集会所と言うだけあって中はだだっ広いワンフロアになっており、椅子が何脚か並べられている。ニコラの他にもルーシーたちより先に来ていた女性陣、男性陣が椅子を用意していたようだ。
暖炉の前には女性陣の子供たちだろうか、男女数人でブロック崩しをして遊んでいる。
村長とルーシーが中へ入って行くなり、まるで打ち合わせでもしていたかのように子供たちは奥の部屋へと村の女性に連れて行かれる。
他の村人たちも各々自由に並べられた椅子に腰掛けていった。そしてルーシーの背後からカミナの声が聞こえてきる。どうやら村長に言われた通り残りの村人たちに声をかけ、集会所まで連れて来たようだ。
村人全員ではないようだが、ぞろぞろと集会所に入ってきてはそれぞれ椅子に座っていく。何かの演説でも始まりそうな雰囲気だった。
なんだか物々しく感じてきたルーシーは急に緊張が増してくる。てっきりニコラと何人かの村人だけで和気あいあいと雑談するものだとばかり思っていたから。

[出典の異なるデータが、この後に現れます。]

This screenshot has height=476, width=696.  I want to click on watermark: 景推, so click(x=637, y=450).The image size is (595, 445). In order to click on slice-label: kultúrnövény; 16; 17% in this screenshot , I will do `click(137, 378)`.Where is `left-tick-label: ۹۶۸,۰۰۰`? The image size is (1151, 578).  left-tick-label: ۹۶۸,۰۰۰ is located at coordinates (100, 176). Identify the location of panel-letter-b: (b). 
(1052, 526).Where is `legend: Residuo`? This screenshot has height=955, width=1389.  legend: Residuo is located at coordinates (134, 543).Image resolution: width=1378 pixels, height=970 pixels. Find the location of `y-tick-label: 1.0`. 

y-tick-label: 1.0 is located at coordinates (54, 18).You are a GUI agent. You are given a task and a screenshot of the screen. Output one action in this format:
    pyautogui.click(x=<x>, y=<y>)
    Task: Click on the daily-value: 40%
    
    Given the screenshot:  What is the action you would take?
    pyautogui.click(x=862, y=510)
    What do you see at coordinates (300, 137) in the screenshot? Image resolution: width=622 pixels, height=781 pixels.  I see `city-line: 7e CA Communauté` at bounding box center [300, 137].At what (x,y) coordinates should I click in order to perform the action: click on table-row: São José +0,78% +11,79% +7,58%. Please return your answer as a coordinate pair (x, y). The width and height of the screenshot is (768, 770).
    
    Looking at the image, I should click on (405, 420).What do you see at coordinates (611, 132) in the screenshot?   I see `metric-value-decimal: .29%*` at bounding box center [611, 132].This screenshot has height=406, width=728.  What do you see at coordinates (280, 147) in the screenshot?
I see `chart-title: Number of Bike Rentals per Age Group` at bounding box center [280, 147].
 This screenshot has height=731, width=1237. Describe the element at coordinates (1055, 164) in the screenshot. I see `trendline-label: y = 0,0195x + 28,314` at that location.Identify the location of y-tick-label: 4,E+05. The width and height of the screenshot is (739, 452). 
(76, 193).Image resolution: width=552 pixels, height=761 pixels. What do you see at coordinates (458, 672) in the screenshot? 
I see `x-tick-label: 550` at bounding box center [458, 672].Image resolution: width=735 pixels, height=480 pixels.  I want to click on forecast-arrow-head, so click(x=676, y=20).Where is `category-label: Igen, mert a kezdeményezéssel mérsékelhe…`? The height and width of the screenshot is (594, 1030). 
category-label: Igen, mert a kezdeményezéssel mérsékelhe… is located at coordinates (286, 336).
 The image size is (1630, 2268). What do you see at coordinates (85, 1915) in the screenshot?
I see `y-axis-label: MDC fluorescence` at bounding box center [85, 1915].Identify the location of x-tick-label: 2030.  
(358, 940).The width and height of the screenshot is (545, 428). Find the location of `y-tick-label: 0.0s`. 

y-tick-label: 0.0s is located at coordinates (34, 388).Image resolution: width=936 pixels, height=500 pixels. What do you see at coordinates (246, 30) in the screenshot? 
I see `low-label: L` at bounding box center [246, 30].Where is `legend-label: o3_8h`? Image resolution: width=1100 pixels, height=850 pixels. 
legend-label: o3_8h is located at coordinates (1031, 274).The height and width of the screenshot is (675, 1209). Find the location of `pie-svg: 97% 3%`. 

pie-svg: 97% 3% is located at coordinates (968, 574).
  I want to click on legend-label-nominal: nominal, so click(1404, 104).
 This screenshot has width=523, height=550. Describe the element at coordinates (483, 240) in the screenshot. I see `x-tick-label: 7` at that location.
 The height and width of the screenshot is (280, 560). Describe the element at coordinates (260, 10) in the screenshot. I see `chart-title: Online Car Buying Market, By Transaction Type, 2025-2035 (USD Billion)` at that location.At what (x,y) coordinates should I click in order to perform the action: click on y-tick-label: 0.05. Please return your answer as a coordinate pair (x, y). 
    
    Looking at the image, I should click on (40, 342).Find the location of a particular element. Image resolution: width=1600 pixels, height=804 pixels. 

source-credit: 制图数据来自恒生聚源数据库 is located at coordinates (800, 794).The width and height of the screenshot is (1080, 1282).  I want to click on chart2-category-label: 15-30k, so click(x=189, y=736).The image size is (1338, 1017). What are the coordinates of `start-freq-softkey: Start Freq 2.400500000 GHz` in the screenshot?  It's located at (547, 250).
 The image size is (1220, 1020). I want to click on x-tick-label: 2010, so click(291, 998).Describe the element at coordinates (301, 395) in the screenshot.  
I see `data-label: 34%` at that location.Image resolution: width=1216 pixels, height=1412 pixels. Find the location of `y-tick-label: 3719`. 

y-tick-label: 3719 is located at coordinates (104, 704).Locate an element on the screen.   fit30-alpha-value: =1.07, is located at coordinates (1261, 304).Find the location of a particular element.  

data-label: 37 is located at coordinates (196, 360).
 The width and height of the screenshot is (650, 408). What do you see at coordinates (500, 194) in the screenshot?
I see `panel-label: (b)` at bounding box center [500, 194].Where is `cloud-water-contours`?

村長以外、ここに集まった村人たちがこの村でどういった位置付けをされた人物なのか、初めてこの村にやって来たルーシーには見当もつかない。そして案の定、そんなルーシーの心の中でも読んでいるかのように、彼らがどういった人選で呼ばれたのかニコラによってすぐ知ることとなった。
椅子が向かっている方向には低い壇上があり、ニコラはそこに立っていた。ルーシーはなぜか壇上の横に並べられた椅子に村長夫婦に挟まれて座っている。斜め前とはいえ村人たちの視線の先に自分がいるなんて、余計に緊張してくると思いながら座っていると、村長の奥さんが『大丈夫だよ』と囁いて肩を叩いてくれた。
村人全員の視線はニコラに注がれている。自分が緊張することはない、と心の中で呟きながらこれから一体何が始まるのか、ルーシーも真剣に耳を傾けた。
「みんな集まったようだね。休日に時間を取らせて悪かったよ。すぐ終わらせるから勘弁しておくれ」
まずは挨拶がてらにそう切り出す。それからニコラがルーシーの方へ視線を送り、紹介するように手を差し伸べた。突然壇上へ来るように促され、顔が引きつる。するとルーシーが立ち上がる前にニコラが続きを話し出した。ルーシーの緊張を見て、壇上に上がらずに紹介を始めるようだった。
「村長の隣に座っているのはルーシー、知っている人はもういると思うが私の弟子となった子だ。私はこの子に魔女としての技術を教え育てる為、ここを離れて各地を巡る長い旅に出ようと思っている」
ニコラの言葉にルーシーを始め、その場にいた全員が驚愕していた。